Tuesday, April 6, 2010

Taylor's Ice Cream offers 48 flavors -- something for everyone!



Ron Klein, co-owner of Taylor's Ice Cream Parlor along with his wife, Margaret, didn't start out as an ice cream man, but he couldn't see himself doing anything else now that's he's been in the business for 15 years.

"The years go quickly, but it's fun," Klein says. "It's nice to do something that people enjoy. It's a comfort food."

Klein's foray into the ice cream business wasn't too comforting: "Originally, I worked for my father for 20 years in the scrap-metal and recycling business in Hillsborough, and he sold his business in '87. Then, I went to work for a scrap-metal business in Plainfield and was laid off there in April '92. I couldn't find a job for a couple of years, (and ended up) delivering newspapers at 2 a.m."

With three sons — one of them in college — Klein knew he needed to find a more lucrative job. He began scanning the newspapers for a possible franchise, and he found one in Pennsylvania.

"I saw an ice cream franchise for sale, and I took a ride there the next day," Klein says, "I talked to the people, and I brought my wife, and we put down a deposit on the store, and then, my wife started having second thoughts, big time."

After some discussions with her, Klein gave up the idea and was out of work again. A year later, he found that the place in Pennsylvania was still for sale, which he acknowledges should have given pause.

"I had to take out home equity loans because we had no money, and then we had to go to Los Angeles for three weeks of training.
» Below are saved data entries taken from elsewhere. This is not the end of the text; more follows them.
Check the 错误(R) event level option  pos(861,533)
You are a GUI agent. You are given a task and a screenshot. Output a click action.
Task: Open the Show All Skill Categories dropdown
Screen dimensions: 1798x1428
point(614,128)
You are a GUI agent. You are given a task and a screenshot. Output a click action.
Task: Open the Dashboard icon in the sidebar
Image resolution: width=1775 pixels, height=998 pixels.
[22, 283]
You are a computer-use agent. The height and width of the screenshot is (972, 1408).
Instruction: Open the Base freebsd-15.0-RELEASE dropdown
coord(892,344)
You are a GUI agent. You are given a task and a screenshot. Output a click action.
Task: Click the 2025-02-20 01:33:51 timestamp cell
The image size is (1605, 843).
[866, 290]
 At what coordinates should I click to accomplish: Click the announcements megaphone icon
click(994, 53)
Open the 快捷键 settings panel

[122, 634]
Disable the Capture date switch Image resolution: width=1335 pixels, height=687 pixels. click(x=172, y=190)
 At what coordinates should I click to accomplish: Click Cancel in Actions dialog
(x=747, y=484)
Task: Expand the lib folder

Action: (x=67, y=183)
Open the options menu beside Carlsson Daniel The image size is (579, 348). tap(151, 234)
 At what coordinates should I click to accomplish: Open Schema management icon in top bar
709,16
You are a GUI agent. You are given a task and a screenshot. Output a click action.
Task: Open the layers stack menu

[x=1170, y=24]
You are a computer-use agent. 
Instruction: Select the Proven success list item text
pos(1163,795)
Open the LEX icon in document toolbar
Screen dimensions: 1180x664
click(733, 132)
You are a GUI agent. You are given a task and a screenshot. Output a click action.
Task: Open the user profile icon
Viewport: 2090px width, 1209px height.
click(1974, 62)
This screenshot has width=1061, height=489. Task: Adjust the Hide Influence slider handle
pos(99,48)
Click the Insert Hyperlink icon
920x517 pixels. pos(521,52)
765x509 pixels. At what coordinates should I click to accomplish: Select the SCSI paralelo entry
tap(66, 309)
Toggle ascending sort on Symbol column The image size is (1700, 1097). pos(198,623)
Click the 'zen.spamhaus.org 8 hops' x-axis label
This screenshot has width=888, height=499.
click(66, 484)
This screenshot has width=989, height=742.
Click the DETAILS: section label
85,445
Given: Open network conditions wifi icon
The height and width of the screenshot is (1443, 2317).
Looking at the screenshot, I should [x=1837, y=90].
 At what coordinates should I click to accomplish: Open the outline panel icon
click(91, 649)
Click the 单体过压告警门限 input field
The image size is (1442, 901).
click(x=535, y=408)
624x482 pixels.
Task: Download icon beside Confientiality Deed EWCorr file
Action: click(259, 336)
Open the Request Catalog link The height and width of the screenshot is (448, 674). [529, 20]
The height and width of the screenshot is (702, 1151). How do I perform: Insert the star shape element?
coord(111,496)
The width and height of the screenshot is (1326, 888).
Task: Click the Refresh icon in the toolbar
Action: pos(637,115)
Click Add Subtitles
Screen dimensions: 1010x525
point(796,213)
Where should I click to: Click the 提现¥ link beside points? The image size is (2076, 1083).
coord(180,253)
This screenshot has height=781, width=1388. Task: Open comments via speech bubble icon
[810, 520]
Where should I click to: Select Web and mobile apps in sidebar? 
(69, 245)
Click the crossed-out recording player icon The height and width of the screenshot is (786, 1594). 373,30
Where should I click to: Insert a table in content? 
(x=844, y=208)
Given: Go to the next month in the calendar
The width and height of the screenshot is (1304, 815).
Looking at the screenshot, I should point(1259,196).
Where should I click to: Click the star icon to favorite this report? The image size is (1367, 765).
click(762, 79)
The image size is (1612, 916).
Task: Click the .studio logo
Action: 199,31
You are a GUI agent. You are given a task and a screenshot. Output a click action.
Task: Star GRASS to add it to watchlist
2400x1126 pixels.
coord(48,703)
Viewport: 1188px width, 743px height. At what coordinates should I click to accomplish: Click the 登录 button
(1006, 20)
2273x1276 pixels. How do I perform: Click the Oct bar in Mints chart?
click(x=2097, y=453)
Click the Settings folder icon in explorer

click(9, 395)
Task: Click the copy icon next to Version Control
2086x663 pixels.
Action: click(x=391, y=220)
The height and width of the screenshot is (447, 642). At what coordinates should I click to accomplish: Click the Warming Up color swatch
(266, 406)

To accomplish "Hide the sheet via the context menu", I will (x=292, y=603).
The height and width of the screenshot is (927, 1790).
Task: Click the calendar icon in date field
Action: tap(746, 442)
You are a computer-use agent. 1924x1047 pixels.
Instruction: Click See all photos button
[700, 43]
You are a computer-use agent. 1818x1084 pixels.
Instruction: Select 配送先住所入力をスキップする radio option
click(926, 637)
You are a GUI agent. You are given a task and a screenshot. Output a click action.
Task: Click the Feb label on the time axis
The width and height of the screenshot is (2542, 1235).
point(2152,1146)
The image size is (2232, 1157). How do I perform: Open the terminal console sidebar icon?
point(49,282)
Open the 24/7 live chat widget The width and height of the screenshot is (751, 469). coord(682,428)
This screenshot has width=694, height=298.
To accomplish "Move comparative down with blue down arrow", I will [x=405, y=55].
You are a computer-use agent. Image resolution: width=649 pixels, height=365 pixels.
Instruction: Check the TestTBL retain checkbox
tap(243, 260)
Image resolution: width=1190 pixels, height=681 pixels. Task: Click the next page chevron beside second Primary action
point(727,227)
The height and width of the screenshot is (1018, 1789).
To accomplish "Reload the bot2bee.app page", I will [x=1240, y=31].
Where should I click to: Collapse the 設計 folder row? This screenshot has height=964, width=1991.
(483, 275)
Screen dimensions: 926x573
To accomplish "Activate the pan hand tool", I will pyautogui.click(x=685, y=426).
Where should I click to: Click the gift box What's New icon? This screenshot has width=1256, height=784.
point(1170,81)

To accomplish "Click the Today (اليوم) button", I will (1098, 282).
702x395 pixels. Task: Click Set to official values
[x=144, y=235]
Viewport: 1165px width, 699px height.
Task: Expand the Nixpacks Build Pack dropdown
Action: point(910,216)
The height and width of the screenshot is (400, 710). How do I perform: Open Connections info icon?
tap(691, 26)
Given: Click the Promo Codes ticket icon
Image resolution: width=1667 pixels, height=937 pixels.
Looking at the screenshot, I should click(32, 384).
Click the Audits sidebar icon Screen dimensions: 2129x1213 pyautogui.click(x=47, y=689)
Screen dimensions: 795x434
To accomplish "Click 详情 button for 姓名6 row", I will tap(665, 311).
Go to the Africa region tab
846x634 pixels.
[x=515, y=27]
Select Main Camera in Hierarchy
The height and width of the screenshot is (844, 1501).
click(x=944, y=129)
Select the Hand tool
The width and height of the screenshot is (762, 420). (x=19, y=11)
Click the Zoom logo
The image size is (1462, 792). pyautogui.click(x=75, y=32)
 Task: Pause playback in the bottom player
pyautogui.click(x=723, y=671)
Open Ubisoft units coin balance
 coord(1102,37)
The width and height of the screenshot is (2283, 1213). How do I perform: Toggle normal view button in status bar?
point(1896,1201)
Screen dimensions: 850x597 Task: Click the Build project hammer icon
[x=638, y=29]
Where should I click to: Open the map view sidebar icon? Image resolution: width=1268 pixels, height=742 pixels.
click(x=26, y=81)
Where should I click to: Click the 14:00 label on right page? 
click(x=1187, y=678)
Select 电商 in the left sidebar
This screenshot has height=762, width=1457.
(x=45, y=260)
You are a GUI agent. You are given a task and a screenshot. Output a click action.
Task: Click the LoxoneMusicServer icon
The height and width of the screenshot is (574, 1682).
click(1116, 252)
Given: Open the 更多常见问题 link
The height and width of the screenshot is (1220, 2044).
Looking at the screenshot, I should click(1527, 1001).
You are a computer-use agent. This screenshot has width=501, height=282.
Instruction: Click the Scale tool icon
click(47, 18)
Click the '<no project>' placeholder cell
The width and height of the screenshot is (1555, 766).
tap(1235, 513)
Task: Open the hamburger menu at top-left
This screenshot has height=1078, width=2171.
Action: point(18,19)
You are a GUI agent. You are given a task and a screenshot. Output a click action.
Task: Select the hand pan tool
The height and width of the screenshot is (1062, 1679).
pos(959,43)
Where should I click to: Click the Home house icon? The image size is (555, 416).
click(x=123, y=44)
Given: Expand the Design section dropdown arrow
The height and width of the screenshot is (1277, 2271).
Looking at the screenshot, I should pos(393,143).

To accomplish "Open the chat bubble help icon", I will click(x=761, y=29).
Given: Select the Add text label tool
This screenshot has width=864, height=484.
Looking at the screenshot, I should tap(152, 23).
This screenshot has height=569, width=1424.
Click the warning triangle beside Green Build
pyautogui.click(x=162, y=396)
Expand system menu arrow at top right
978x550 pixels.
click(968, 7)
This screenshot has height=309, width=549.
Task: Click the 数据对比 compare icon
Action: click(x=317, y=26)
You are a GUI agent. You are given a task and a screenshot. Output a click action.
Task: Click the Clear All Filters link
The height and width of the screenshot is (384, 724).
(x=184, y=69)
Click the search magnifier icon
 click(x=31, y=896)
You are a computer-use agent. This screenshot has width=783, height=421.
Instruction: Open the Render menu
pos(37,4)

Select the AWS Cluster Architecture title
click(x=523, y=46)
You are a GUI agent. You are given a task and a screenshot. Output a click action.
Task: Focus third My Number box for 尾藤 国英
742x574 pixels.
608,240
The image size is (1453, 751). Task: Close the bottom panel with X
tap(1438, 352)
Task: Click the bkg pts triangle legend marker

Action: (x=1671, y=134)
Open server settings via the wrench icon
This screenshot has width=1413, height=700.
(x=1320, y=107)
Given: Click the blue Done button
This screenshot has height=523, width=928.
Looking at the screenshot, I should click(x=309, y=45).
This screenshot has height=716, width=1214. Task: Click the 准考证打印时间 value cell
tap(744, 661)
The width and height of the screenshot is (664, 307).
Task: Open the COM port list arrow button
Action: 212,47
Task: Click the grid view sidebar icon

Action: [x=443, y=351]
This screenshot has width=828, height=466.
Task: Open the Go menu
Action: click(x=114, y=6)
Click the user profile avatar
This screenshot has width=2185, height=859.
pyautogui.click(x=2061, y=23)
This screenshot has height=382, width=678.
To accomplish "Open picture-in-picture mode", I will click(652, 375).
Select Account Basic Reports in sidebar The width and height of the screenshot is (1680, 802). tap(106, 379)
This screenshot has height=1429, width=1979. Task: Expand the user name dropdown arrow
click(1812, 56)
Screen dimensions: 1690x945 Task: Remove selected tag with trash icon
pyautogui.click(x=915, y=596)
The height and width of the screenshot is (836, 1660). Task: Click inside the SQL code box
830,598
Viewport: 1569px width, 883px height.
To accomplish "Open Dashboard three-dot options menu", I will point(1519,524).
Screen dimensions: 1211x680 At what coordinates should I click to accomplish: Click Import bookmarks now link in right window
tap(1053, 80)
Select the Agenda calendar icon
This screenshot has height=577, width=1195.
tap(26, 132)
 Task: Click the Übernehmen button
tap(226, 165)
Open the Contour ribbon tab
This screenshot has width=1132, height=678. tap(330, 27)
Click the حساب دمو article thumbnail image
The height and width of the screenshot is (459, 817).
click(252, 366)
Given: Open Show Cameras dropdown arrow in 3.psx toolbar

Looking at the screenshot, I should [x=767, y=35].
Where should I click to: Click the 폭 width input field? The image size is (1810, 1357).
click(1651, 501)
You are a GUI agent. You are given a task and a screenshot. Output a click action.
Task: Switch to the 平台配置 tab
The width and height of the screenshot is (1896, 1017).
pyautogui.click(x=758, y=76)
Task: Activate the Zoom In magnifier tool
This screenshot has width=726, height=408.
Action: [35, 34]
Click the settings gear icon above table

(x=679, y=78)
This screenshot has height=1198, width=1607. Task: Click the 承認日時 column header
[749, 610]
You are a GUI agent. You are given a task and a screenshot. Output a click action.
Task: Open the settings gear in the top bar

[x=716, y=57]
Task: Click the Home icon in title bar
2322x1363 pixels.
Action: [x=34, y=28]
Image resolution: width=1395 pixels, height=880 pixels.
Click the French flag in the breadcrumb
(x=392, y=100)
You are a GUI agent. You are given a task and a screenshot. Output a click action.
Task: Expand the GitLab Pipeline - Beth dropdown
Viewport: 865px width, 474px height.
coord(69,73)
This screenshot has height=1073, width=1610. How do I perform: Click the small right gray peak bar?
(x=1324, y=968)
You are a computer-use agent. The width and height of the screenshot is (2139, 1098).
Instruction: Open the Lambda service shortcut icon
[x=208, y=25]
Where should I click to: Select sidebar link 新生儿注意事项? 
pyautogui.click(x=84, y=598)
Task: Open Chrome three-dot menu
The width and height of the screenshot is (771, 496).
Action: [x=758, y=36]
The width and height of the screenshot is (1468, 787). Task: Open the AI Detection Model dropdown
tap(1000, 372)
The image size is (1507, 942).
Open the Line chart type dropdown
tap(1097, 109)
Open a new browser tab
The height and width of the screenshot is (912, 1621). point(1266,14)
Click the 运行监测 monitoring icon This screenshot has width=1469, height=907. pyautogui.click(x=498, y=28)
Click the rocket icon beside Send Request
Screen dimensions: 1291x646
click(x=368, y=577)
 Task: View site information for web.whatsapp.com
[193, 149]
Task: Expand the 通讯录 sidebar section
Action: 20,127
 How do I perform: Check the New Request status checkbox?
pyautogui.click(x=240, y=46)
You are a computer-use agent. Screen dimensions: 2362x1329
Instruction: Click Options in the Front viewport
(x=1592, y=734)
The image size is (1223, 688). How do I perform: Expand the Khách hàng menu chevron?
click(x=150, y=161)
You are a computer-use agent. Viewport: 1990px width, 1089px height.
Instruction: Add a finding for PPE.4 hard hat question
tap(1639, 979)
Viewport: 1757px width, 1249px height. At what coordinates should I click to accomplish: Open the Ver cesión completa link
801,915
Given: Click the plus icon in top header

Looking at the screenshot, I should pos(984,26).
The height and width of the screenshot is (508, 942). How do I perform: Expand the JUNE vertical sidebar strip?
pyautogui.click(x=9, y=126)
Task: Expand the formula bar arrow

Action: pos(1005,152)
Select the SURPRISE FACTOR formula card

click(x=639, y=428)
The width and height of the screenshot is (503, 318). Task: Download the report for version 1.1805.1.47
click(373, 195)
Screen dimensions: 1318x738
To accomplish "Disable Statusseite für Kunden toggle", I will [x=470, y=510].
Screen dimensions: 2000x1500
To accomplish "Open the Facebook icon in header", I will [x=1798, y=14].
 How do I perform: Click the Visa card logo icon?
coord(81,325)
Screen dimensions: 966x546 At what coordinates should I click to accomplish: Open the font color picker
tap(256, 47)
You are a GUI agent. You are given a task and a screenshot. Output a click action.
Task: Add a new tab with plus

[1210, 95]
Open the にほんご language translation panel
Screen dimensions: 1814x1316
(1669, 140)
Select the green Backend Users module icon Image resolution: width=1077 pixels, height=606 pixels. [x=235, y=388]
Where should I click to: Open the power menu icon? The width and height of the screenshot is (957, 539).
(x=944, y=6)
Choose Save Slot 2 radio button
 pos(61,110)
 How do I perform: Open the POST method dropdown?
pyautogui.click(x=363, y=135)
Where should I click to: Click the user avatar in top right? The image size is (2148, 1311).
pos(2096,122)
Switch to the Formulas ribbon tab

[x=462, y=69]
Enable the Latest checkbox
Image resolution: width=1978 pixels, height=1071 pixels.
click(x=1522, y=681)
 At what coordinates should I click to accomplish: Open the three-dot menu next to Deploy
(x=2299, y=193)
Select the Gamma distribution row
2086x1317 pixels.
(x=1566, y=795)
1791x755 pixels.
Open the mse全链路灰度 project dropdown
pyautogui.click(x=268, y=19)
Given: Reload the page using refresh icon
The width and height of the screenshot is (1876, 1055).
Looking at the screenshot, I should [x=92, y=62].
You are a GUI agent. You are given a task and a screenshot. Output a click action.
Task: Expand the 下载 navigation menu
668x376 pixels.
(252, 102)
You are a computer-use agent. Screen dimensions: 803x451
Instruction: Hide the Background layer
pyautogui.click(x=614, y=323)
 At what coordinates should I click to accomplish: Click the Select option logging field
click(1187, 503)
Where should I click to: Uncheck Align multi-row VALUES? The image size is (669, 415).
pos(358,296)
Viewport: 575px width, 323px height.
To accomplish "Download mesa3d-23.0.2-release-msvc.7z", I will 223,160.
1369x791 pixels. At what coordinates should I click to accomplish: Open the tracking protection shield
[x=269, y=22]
It was kind of a nightmare," he says.

The nightmare consisted of suspicious franchise owners who constantly sent people to check up on him, the inability to really make a profit on the place and a rising crime rate around the location.

But things got much better for Klein and his wife when they took over Taylor's Ice Cream Parlor in Chester.

"One hundred percent better," Klein says.

He now makes his own ice cream — 48 flavors — and he also helps out the community by donating ice cream, showing people how to make it and hiring people from the area.

"We probably employ more people here than most businesses in town, especially in the summer when we're busier," Klein says, "In the summer, we might have three, four people working, and I have time so we can get customers in and out quickly, so a lot of people don't have a problem waiting."

His store's ice cream flavors feature many different variations such as chocolate chip cookie dough, pumpkin — seasonal, around Halloween — and Smurf, which is blue-colored vanilla with marshmallows and chocolate chips.

Klein also is conscious of food allergies and adjusts his customer service around it.

"If a mother comes in with her child, and he's allergic to anything, we'll clean the scoopers we use for ice cream and sanitize them before we scoop anything," Klein says. "And if there is any question, I'll break out a brand new tub of ice cream."

With all the equipment he's added to the store, he also can boast that he serves real soft-serve ice cream, as opposed to what many other vendors sell.

"In order to be called ice cream, there has to be about 10 percent butterfat in the mix, and with our hard mixer, we get the best there is, which is 60 percent," Klein says.

"And with soft ice cream, it's 10 percent. There's a lot of places that will advertise soft-serve, but they won't say so because it's not really ice cream. Legally, they can't say it's ice cream. It's like ice melt."

Klein also sells ice cream cakes that can be bought immediately, or, if you can give them time, they can make you a cake out of any flavor.

"We always have 8-inch and 10-inch rounds, readily available to personalize when somebody walks in the door," Margaret Klein says. "But if somebody gives us 24 hour notice, we can combine any flavors and do specials. If they want a special thing on it, we can do it. We just need 24 hours."